HOB - Hospital Oftalmológico de Brasília (DF) — Prova 2022
Uma paciente de 44 anos de idade, com diabetes tipo 2, relata dores abdominais há cerca de seis meses, principalmente em hipocôndrio direito e flanco direito. Realizou ultrassom de abdome, o qual mostrou múltiplos cálculos na vesícula biliar, que se encontrava com paredes finas e sem dilatação de vias biliares. Apresentava bilirrubina total de 0,7 mg/dL, AST = 35 UI (normal até 40), ALT = 64 (normal até 40 UI), fosfatase alcalina = 342 UI (normal até 250) e Gama GT = 743 UI (normal até 110). Com base nesse caso clínico hipotético, julgue o item.No caso de ser indicada a colecistectomia eletiva, o emprego de antibióticos após a cirurgia deve ser mantido por uma semana, para se evitarem complicações infecciosas pós-operatórias.

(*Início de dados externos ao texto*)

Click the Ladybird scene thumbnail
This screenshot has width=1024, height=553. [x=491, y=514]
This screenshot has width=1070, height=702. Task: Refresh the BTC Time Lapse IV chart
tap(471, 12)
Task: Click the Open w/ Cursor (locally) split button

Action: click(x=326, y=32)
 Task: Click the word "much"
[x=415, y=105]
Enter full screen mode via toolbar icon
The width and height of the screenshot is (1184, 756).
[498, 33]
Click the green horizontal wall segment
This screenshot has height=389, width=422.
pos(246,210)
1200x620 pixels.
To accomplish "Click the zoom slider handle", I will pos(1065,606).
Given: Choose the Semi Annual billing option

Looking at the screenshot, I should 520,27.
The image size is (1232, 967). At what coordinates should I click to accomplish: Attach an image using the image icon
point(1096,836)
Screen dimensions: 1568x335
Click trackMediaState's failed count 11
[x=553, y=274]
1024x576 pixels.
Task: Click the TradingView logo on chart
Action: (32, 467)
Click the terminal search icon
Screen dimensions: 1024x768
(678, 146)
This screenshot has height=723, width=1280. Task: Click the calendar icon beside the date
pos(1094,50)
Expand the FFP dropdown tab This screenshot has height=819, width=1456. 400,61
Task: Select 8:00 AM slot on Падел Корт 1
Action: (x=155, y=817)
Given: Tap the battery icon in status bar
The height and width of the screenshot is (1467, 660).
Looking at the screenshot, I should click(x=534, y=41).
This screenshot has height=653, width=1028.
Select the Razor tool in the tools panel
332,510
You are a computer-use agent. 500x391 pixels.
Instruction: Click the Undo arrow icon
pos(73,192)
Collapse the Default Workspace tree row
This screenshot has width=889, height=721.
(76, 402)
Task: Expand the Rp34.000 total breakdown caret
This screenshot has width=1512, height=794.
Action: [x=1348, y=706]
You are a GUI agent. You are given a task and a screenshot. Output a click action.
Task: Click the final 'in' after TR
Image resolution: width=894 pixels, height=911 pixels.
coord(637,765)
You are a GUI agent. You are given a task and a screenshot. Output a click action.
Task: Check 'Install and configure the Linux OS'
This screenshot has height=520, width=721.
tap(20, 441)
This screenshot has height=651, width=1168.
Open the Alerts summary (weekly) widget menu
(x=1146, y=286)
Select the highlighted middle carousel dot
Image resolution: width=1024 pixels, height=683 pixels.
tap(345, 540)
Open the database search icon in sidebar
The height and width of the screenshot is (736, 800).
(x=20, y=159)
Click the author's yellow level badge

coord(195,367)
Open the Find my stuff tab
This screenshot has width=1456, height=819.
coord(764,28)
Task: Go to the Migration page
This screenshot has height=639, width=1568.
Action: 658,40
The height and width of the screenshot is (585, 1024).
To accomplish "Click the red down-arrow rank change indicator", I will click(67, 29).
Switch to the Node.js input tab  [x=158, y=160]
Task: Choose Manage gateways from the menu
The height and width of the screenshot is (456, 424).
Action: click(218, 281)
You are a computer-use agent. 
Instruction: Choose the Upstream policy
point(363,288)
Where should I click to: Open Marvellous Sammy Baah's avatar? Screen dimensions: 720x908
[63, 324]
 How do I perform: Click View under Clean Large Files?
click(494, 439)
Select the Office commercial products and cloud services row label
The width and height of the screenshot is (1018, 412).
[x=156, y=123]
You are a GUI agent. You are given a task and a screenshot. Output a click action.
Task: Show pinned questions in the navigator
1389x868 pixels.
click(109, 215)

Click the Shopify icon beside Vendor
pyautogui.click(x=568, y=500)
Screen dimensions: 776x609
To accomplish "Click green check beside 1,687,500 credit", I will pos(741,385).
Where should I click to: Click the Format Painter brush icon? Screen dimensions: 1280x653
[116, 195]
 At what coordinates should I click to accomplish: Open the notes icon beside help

Colecistectomia eletiva sem infecção ativa → profilaxia ATB pré-operatória (dose única), NÃO pós-operatória prolongada.
Em colecistectomias eletivas, a profilaxia antibiótica é geralmente administrada antes da incisão cirúrgica e não é mantida por uma semana no pós-operatório, a menos que haja evidência de infecção estabelecida ou complicação infecciosa. A manutenção prolongada de antibióticos sem indicação aumenta o risco de resistência e efeitos adversos.
A colecistectomia é um dos procedimentos cirúrgicos mais comuns, frequentemente realizada para tratar colelitíase sintomática. Em cirurgias eletivas, como no caso de colelitíase sem sinais de colecistite aguda ou colangite, a principal preocupação com infecção é a do sítio cirúrgico. A profilaxia antibiótica em colecistectomias eletivas é recomendada para reduzir o risco de infecção, especialmente em pacientes com fatores de risco como diabetes. No entanto, essa profilaxia consiste tipicamente em uma dose única de antibiótico administrada intravenosamente antes da incisão cirúrgica. Não há evidências que suportem a manutenção de antibióticos por uma semana no pós-operatório em casos eletivos sem infecção estabelecida. A prática de prolongar a antibioticoterapia profilática é desaconselhada, pois não confere benefício adicional na prevenção de infecções e, por outro lado, aumenta o risco de resistência antimicrobiana, efeitos colaterais e infecções por patógenos oportunistas, como Clostridioides difficile. O manejo pós-operatório deve focar na monitorização de sinais de infecção e tratamento específico se necessário.
A profilaxia antibiótica é indicada em colecistectomias eletivas, especialmente em pacientes com fatores de risco (como diabetes, idade avançada, imunossupressão) ou em casos de colecistite aguda, para reduzir o risco de infecção do sítio cirúrgico.
A profilaxia antibiótica deve ser administrada como uma dose única intravenosa antes da incisão cirúrgica. Não há indicação para manutenção por uma semana no pós-operatório em cirurgias eletivas sem infecção estabelecida.
A manutenção prolongada de antibióticos sem indicação aumenta o risco de desenvolvimento de resistência bacteriana, infecções por Clostridioides difficile e outros efeitos adversos dos medicamentos, sem benefício adicional na prevenção de infecções.